Massive space rock misses Earth and leaves reminder of Earth vulnerability
April 29, 2020
An asteroid described as big enough to destroy Earth, an apocalyptic reminder about the vulnerability of the planet, is due to pass by on the April date.
Earth-Sky describes the space rock, 1998 OR2, as at least 1 mile wide (1.6 km) and maybe 2 1/2 times that big. According to the publication, it is the largest known of all large Near Earth Objects (NEOs) that will pass less than five times the Earth-Moon distance over the next two centuries. It is traveling through space at 19,461 miles per hour (31,319 km/h).
Asteroid 1998 OR2 is one of the class of NEOs called Potentially Hazardous Objects (PHOs). Its classmates are NEOs whose orbit brings them within 4.7 million miles (7.5 million km) of Earth’s orbit, and that are greater than 500 feet (140 meters) in size.
Space agencies are finding, tracking and characterizing NEOs as part of the globally-coordinated planetary defense programs.
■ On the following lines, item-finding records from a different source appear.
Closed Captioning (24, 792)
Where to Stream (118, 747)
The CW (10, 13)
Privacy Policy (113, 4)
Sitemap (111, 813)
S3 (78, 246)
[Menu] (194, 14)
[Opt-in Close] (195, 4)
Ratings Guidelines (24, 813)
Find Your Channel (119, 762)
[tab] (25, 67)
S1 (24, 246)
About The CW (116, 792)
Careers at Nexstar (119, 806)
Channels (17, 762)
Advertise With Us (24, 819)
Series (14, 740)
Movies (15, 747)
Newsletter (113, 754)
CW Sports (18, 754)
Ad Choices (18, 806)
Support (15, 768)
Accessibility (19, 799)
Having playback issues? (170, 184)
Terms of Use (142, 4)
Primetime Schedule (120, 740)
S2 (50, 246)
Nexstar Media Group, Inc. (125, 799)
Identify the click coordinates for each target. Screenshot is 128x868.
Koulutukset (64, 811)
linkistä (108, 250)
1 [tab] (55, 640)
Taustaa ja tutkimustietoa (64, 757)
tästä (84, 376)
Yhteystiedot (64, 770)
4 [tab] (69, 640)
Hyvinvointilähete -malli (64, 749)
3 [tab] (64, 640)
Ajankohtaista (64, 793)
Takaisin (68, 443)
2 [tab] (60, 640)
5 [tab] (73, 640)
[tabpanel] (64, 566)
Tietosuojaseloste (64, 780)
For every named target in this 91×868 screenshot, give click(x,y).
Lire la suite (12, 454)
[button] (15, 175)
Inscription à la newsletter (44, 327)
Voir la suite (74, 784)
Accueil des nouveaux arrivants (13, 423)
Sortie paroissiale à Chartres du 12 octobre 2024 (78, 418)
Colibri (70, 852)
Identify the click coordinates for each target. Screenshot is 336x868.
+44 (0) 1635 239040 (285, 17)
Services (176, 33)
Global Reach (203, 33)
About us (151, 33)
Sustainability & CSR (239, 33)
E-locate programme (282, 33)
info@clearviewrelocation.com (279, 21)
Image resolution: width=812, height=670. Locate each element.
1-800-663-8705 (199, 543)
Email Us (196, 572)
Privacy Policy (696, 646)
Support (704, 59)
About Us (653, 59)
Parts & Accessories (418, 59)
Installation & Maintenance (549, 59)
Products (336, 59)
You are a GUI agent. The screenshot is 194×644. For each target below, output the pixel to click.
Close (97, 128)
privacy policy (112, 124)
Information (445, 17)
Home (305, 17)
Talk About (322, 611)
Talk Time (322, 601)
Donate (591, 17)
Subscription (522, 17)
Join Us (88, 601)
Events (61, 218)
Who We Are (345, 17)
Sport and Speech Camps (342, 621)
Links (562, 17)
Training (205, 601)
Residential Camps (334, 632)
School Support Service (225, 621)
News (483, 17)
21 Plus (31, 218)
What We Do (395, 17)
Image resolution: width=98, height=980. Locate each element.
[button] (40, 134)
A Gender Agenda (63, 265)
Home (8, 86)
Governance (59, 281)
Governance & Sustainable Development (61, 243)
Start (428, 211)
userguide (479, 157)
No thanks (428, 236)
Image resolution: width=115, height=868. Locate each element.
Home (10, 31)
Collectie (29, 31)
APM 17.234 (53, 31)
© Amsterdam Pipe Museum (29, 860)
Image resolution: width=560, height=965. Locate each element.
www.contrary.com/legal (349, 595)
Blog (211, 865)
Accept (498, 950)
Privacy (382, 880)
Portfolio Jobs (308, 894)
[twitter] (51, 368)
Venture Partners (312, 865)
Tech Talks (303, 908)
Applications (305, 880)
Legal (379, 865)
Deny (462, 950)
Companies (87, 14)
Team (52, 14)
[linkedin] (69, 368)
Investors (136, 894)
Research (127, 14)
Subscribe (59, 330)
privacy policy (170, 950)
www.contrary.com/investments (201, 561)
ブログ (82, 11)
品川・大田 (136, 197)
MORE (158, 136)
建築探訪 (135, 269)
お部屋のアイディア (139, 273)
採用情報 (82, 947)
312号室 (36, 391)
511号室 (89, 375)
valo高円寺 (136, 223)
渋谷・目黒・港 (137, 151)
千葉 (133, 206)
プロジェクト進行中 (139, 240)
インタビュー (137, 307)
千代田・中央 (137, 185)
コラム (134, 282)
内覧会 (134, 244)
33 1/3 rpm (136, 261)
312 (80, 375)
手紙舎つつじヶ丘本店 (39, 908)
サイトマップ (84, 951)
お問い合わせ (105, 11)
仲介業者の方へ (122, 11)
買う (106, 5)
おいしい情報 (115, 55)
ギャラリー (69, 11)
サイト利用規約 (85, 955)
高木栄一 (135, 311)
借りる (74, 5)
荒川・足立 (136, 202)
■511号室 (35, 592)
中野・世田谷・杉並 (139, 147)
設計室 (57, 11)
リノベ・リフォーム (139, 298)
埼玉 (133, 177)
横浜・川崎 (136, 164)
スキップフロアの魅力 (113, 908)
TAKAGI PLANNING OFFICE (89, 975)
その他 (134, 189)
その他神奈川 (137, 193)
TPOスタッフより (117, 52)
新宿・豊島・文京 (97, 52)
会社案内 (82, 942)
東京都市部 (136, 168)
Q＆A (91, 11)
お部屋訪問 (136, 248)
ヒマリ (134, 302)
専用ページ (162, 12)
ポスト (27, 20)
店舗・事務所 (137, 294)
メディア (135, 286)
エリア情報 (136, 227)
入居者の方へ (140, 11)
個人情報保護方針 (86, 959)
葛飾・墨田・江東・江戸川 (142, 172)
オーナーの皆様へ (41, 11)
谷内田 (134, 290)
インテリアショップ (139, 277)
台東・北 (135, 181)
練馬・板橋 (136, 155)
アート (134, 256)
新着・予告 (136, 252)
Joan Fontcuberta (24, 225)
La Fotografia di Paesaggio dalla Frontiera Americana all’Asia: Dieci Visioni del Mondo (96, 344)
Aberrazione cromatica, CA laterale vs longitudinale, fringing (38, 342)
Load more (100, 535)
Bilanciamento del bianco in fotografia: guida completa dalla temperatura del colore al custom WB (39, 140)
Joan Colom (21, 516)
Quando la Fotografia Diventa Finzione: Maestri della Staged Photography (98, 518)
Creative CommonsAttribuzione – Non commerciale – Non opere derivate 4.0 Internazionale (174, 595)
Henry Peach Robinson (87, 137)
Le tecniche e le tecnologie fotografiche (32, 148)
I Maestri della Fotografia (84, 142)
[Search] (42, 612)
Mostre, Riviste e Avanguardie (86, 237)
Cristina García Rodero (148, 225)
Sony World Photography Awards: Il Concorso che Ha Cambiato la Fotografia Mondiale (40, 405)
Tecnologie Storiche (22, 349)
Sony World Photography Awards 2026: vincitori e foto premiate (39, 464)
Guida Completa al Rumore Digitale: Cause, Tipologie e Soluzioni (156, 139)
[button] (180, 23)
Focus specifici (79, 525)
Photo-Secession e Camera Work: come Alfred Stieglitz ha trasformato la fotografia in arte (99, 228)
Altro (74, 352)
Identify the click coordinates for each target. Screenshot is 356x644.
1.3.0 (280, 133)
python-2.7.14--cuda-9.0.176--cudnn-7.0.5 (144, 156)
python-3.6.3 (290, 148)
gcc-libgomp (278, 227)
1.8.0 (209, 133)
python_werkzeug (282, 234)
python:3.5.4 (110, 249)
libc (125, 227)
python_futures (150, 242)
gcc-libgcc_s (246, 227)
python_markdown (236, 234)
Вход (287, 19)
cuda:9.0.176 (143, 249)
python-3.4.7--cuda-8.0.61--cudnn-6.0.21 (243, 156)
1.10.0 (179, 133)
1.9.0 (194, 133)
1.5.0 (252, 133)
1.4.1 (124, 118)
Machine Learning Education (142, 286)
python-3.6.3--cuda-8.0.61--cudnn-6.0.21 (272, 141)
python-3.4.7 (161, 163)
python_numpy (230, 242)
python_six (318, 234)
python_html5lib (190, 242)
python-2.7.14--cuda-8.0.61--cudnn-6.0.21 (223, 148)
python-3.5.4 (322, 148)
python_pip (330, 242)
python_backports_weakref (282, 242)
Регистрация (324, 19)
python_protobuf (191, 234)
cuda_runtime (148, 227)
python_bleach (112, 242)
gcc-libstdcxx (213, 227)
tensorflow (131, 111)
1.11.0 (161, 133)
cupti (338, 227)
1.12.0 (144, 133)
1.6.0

The website of NASA’s NEO Observations Program, which is linked in to the global operation, notes that the bigger NEOs "pose a risk to Earth of greatest concern due to the level of devastation an impact would cause… While no known asteroid larger than 140 meters in size has a significant chance to hit Earth for the next 100 years, less than half of the estimated 25,000 NEOs that are 140 meters and larger in size have been found to date."
A science paper published by NASA states that, "there is no consensus on how to reliably deflect or disrupt hazardous NEOs in a timely manner." According to the Lunar and Planetary Laboratory at the University of Arizona, our homeworld has suffered upwards of 3 million impacts that left craters larger than .62 miles (1 km) in diameter – the largest stretching more than 621.3 miles (1,000 km) in diameter.